TASK REQUIREMENTS
Give back the lines of the records exactly, starting at the first and ending at the one with "Contacto (1137, 12)".

MATERIAL SHOWN
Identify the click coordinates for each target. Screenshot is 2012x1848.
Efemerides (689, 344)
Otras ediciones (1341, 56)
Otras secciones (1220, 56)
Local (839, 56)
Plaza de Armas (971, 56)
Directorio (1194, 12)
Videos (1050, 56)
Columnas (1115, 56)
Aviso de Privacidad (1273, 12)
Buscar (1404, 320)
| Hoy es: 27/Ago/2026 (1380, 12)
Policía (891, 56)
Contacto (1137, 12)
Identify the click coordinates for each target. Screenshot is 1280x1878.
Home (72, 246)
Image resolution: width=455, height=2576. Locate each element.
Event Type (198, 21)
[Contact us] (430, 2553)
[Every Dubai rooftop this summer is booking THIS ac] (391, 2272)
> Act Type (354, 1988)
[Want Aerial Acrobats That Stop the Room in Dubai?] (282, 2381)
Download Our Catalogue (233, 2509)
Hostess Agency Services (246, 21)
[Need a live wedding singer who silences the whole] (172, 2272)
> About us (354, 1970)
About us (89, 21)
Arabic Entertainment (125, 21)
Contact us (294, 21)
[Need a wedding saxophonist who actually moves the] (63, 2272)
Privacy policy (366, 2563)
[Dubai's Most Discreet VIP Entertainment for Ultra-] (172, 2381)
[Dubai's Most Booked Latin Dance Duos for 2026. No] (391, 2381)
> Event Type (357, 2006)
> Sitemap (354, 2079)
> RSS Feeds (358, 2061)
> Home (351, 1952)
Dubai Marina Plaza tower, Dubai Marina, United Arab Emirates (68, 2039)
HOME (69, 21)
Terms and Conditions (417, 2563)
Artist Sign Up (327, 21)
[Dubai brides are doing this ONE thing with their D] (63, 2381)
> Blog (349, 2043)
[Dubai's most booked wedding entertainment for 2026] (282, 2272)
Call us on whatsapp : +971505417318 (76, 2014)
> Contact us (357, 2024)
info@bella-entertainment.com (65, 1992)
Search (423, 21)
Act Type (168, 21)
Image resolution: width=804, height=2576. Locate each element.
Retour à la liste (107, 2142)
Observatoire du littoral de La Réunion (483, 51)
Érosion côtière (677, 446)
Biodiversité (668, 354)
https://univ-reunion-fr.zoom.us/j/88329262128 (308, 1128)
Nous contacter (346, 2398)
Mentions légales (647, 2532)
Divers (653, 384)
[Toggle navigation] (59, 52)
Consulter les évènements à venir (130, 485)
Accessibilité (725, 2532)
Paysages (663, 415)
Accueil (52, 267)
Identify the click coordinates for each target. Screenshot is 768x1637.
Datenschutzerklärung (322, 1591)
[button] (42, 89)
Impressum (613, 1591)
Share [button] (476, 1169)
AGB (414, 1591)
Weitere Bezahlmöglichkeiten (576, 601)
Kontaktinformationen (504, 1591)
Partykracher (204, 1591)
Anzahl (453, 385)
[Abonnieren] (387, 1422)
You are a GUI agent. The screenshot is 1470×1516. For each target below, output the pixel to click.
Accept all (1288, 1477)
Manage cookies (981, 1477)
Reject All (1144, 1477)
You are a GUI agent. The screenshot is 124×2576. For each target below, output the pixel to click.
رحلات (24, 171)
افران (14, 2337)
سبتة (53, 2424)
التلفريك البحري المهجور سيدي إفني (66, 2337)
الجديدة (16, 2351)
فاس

YOUR RESPONSE
Identify the click coordinates for each target. Screenshot is 2012x1848.
Efemerides (689, 344)
Otras ediciones (1341, 56)
Otras secciones (1220, 56)
Local (839, 56)
Plaza de Armas (971, 56)
Directorio (1194, 12)
Videos (1050, 56)
Columnas (1115, 56)
Aviso de Privacidad (1273, 12)
Buscar (1404, 320)
| Hoy es: 27/Ago/2026 (1380, 12)
Policía (891, 56)
Contacto (1137, 12)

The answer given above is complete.